_TASK OBJECTIVE_
Restate verbatim the span of lines below between the line with "Click the hrs" and the line with "Instruction: Select the General tab", including those two lines, and only that span.

_RECORDS PROVIDED_
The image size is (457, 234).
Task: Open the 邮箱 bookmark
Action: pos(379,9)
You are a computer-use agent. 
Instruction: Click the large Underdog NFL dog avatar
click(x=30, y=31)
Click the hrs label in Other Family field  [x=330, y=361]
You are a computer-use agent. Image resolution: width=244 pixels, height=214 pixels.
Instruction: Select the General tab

==

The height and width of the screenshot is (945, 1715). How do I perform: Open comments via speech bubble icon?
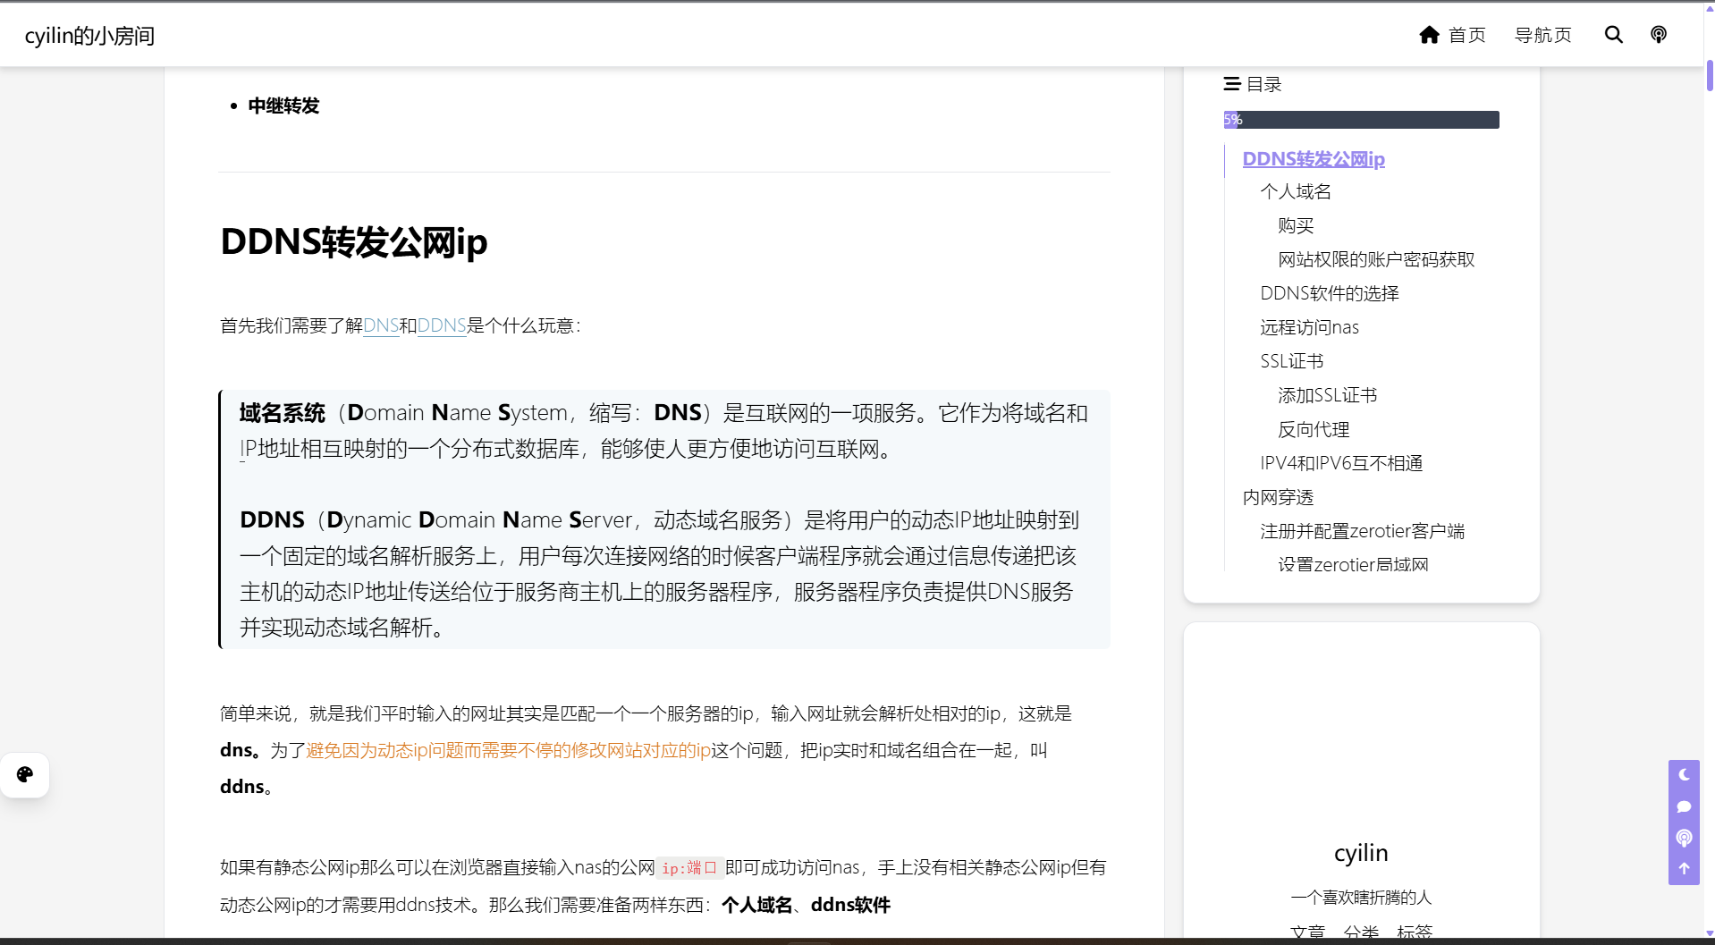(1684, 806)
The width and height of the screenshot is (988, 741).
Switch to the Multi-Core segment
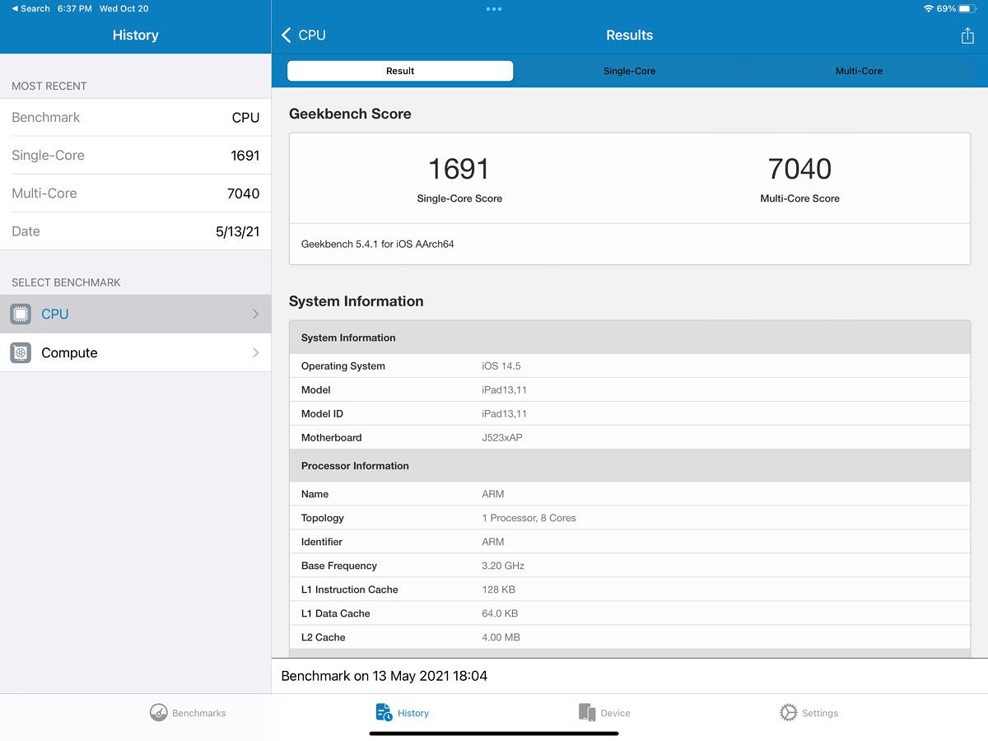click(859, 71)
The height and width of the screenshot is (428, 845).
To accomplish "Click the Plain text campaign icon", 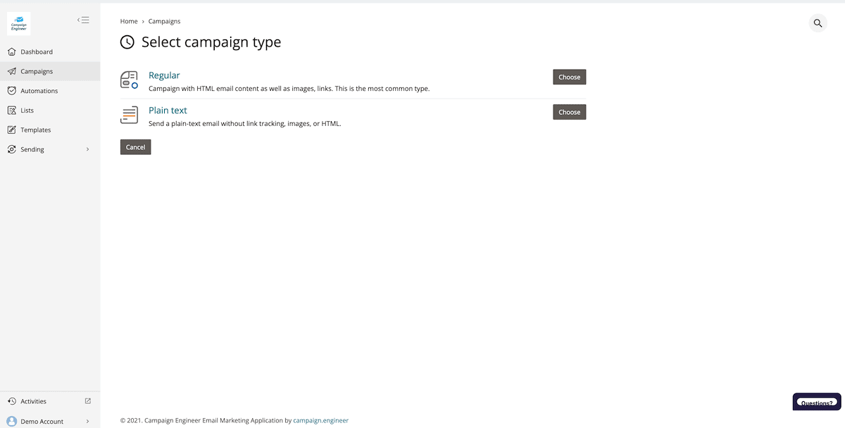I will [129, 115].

_RESULT FOR THIS EXERCISE_
Click the hrs label in Other Family field  [x=330, y=361]
You are a computer-use agent. Image resolution: width=244 pixels, height=214 pixels.
Instruction: Select the General tab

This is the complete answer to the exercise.